In the coming years, President Barack Obama will decide whether to deploy a new class of weapons capable of reaching any corner of the Earth from the United States in under an hour and with such accuracy and force that would greatly diminish America’s reliance on its nuclear arsenal. Called Prompt Global Strike, the new weapon is designed to carry out tasks like picking off Osama bin Laden in a cave, if the right one could be found; taking out a North Korean missile while it is being rolled to the launch pad; or destroying an Iranian nuclear site — all without crossing the nuclear threshold. In theory, the weapon will hurl a conventional warhead of enormous weight at high speed and with pinpoint accuracy, generating the localised destructive power of a nuclear warhead. The idea is not new: president George W Bush and his staff promoted the technology, imagining that this new generation of conventional weapons would replace nuclear warheads on submarines.
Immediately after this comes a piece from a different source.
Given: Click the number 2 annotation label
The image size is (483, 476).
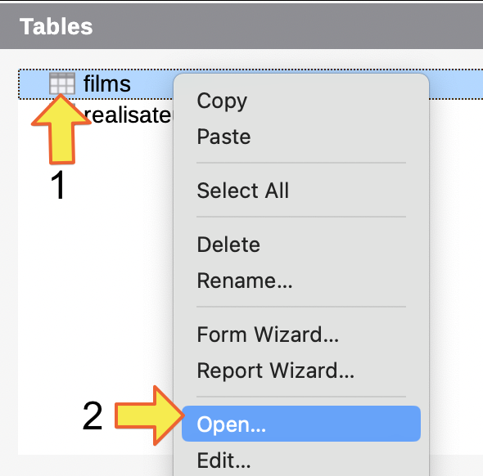Looking at the screenshot, I should tap(93, 415).
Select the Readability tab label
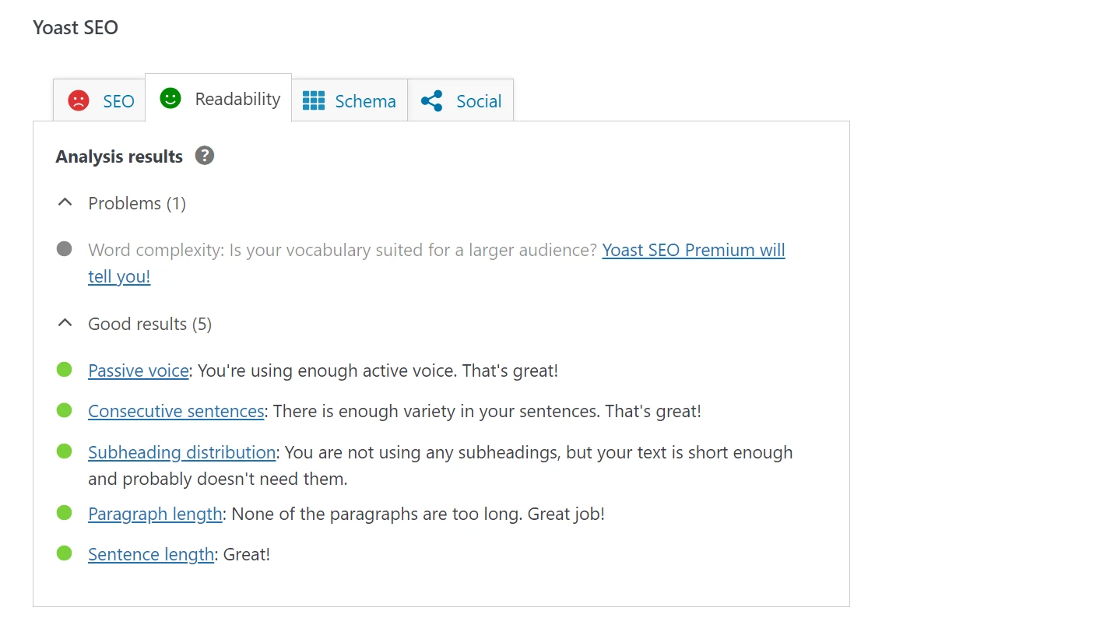This screenshot has width=1093, height=625. [237, 99]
Obama himself alluded to the concept in a recent interview with The New York Times, saying it was part of an effort “to move towards less emphasis on nuclear weapons” while insuring “that our conventional weapons capability is an effective deterrent in all but the most extreme circumstances.” The final price of the system remains unknown. It would be based, at least initially, on the West Coast, probably at Vandenberg Air Force Base. Under the Obama plan, the Prompt Global Strike warhead would be mounted on a long-range missile to start its journey toward a target. It would travel through the atmosphere at several times the speed of sound, generating so much heat that it would have to be shielded with special materials to avoid melting. The Pentagon hopes to deploy an early version of the system by 2014 or 2015. But even under optimistic timetables, a complete array of missiles, warheads, sensors and control systems is not expected to enter the arsenal until 2017 to 2020, long after Obama will have left office, even if he is elected to a second term.